Earlier this week, the Word Nerd was writing a piece for work and wanted to use the word penultimate, assuming that it meant absolutely ultimate or that nothing can beat it. Fortunately, the Word Nerd used the trusty Canadian Oxford Dictionary to double check the spelling and learned that penultimate actually means the last but one as in the penultimate act of a play (the second last act). The dictionary actually notes that a common mistake is to think that penultimate means absolutely ultimate (so the Word Nerd is in good company).

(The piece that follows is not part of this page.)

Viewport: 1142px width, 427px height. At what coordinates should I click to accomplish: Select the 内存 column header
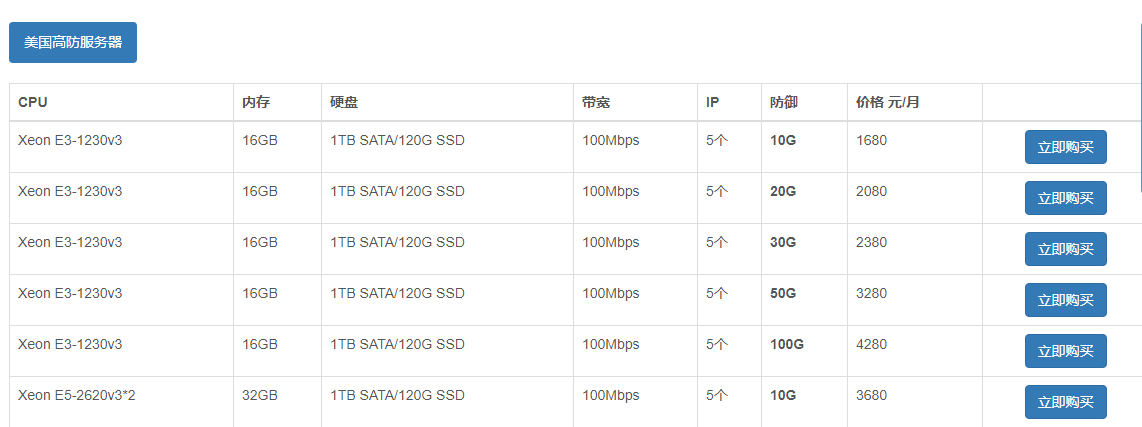click(x=256, y=102)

The Word Nerd can’t find how this mistake was originally made or why it is so common. Language certainly changes over time so maybe the mistake will become the new meaning; however, until the mistake is recognized in the dictionary as being an acceptable meaning — stick to ultimate when you mean something is unsurpassable.
Fun fact for you: Penultimate is the second-to-last, right? The one before that is the ANTEpenultimate. So if a book has 10 chapters, chapter 8 is the antepenultimate, chapter 9 is the penultimate and chapter 10 is the ultimate. Fun, right? My voice teacher taught me that
Wow! Meg, you are nerdier than the Word Nerd! I will have to look into the etymology of these words.
” My life’s been battered and torn, I’m shaking, and in need of reform. ”
This the line I typed into Microsoft Word, and it says the word “have” should replace “of”?…. any feed back?